What he eventually realized, but not until much later, was that the official policy of the United States — a policy of strong support for Ukraine in the face of Russian hostility and military threat — was “undercut by the irregular efforts led by Mr. Giuliani.”
Taylor says he was told by another official that Trump had told Sondland he wasn't asking for a quid pro quo. "But President Trump did insist that President [Zelensky] go to a microphone and say he is opening investigations of Biden and 2016 election interference," according to the prepared testimony.
If that is how things played out, that is about as explicit as it can be. And it was shortly after that when Taylor told Sondland and Kurt Volker, who was special envoy for Ukraine, "I think it is crazy to withhold security assistance for help with a political campaign." Days later, the hold on the military aid was lifted.
If there is a contrary version of events, the president is now under pressure to present it. Taylor outlines phone calls, diplomatic cables, face-to-face meetings and text messages among a group of U.S. officials during the period when military aid had been suspended, though for no clear reason other than by order of the president.

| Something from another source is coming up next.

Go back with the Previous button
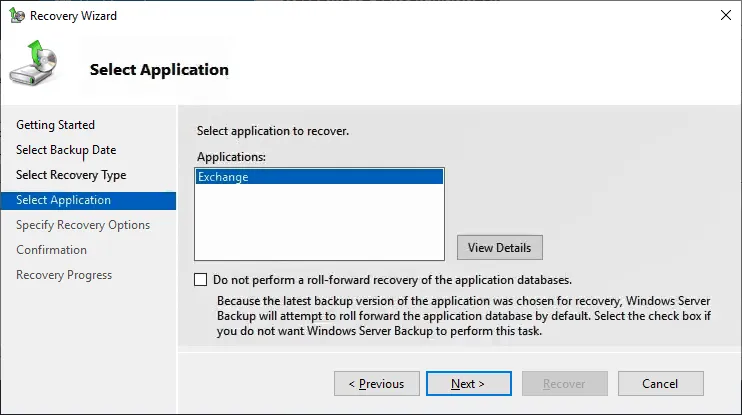 (375, 383)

The first response from the White House to Taylor’s testimony came in a statement by press secretary Stephanie Grisham. She characterized Tuesday’s developments as part of “a coordinated smear campaign from far-left lawmakers and radical unelected bureaucrats waging war on the Constitution.”
Ever since Trump released the rough transcript of the telephone call with Zelensky, the president's position has been continuously weakened.

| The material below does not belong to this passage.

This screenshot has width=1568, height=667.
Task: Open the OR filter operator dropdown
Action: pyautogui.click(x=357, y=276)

There was the whistleblower’s complaint that offered background that buttressed the transcript of the telephone call. Other witnesses, including Marie Yovanovitch, who was summarily removed as ambassador to Ukraine, and Fiona Hill, who had been the National Security Council’s top expert on Russia, have presented damning testimony about the two-track diplomatic efforts, Giuliani’s role and what became an internal war inside the administration over who should control Ukraine policy. Taylor’s testimony adds significantly to the chronology of events, and with the kind of documentation that will be difficult to refute.
Taylor will not be the last word in the investigation. Other witnesses will appear before the Intelligence Committee. The White House will have an opportunity to offer additional explanations or a counternarrative. The president’s allies will, too. But what was put into the record Tuesday, unless there is a powerful rebuttal that goes beyond simple denials, makes the debate of the words “quid pro quo” less relevant than the question of how lawmakers react to what happened.